On June 30, 1713, Nehemiah Chiya Chayun arrived at Amsterdam and requested permission of the Portuguese congregation to circulate his writings, which had been published at Berlin. Ashkenazi thought Chayun was an old enemy of his from Sarajevo and Salonica, and at once requested Solomon Ayllon, Chacham of the Portuguese congregation, not to accord patronage to the stranger, who was unfavorably known to him. Ashkenazi believed himself justified in making this demand, as the Portuguese congregation and its rabbi had, from the beginning, treated him most courteously, and had already, during his term at Altona, repeatedly sent to him from the Sephardim of Hamburg, Amsterdam, and London religio-legal questions for his decision. Chayun thereupon called on Ashkenazi personally and made an explanation; whereupon the rabbi retracted his accusation, stating that it was a case of mistaken identity. Meanwhile several members of the Portuguese congregation had submitted Chayun's writings to the judgment of Moses Hagiz, a messenger from Jerusalem then sojourning at Amsterdam, who immediately discovered their Shabbethaian principles and tendencies and gave the alarm. He also called the attention of Ashkenazi to the dangerous doctrines published in Chayun's book, whereupon the rabbi again warned the directorate of the Sephardim congregation not to support the author. Ashkenazi rejected a proposition to designate the objectionable passages, and declined to act as member of a committee of investigation, because he did not regard Ayllon, the rabbi of the Sephardim, as a competent authority on such questions. Thereupon a fierce contention ensued, during the progress of which Hagiz fought valiantly beside Ashkenazi.

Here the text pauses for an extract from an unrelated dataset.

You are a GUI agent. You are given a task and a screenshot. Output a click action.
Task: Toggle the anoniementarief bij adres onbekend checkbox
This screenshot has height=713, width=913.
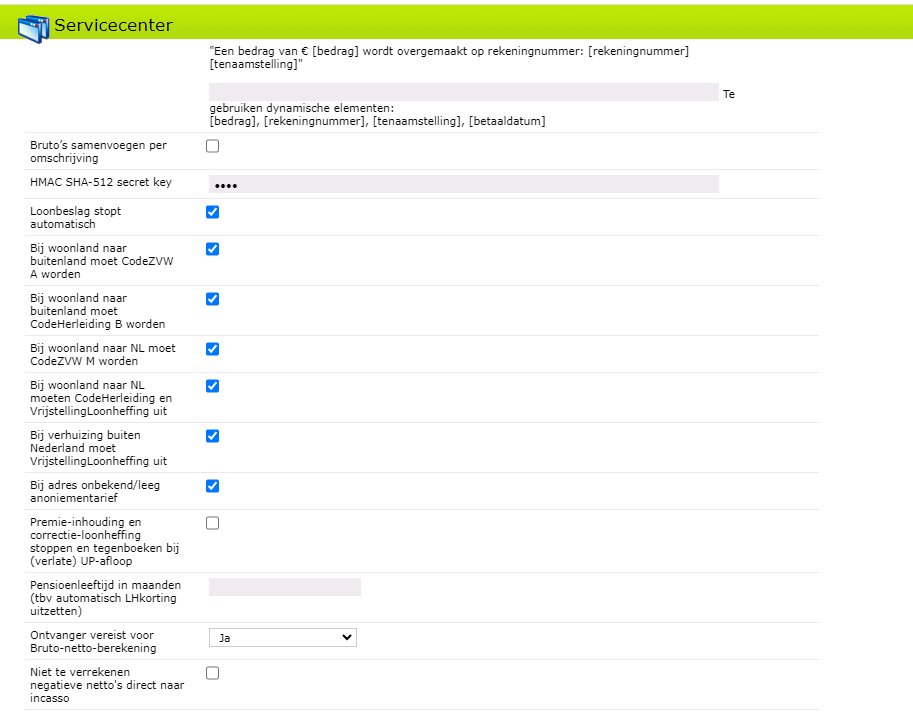(x=212, y=486)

A great number of pamphlets were issued by both sides, in which the contestants indulged in the most vehement abuse of each other. On 23 July 1713, Ashkenazi placed Chayun under the ban, because the investigating committee appointed by the Sephardic directorate had not yet made its report. In consequence of this measure, both Ashkenazi and Chagiz were subjected to street attacks, more particularly at the hands of the Portuguese, who threatened to kill them. In the midst of the constantly increasing bitterness and animosity, the report of the committee, which had been prepared by Ayllon alone, was publicly announced. It was to the effect that the writings of Chayun contained nothing which could be construed as offensive to Judaism. It was publicly announced in the synagogue that Chayun was to be exonerated from every suspicion of heresy, and on the following day a public reception was tendered him at the synagogue, on which occasion unparalleled honor was shown him. Naturally, the Sephardic opponents of Ashkenazi had found excellent support among the rabbi's adversaries in his own German congregation. The controversy was now waged so fiercely that even the family-life of the community became affected, and all peace vanished from the otherwise model congregation of Amsterdam. Ashkenazi was deserted, except for a few friends that remained faithful to him. When, finally, he was summoned by the directors of the Portuguese congregation to appear before their tribunal—which, of course, had no jurisdiction—he refused to do so, as he anticipated that he would be asked to retract and to praise and recommend Chayun.

Placed under ban

Through a Christian advocate the directorate again summoned Ashkenazi to appear, 9 November 1713, and when he again refused, he and Moses Hagiz were formally placed under the ban by the Portuguese community. Ashkenazi was temporarily placed under arrest in his own home (probably to protect his life) by the municipal authorities, who had been influenced against him by Ayllon and the Portuguese leaders; and the whole matter was brought before the magistracy in order to secure Ashkenazi's deposition and banishment from Amsterdam.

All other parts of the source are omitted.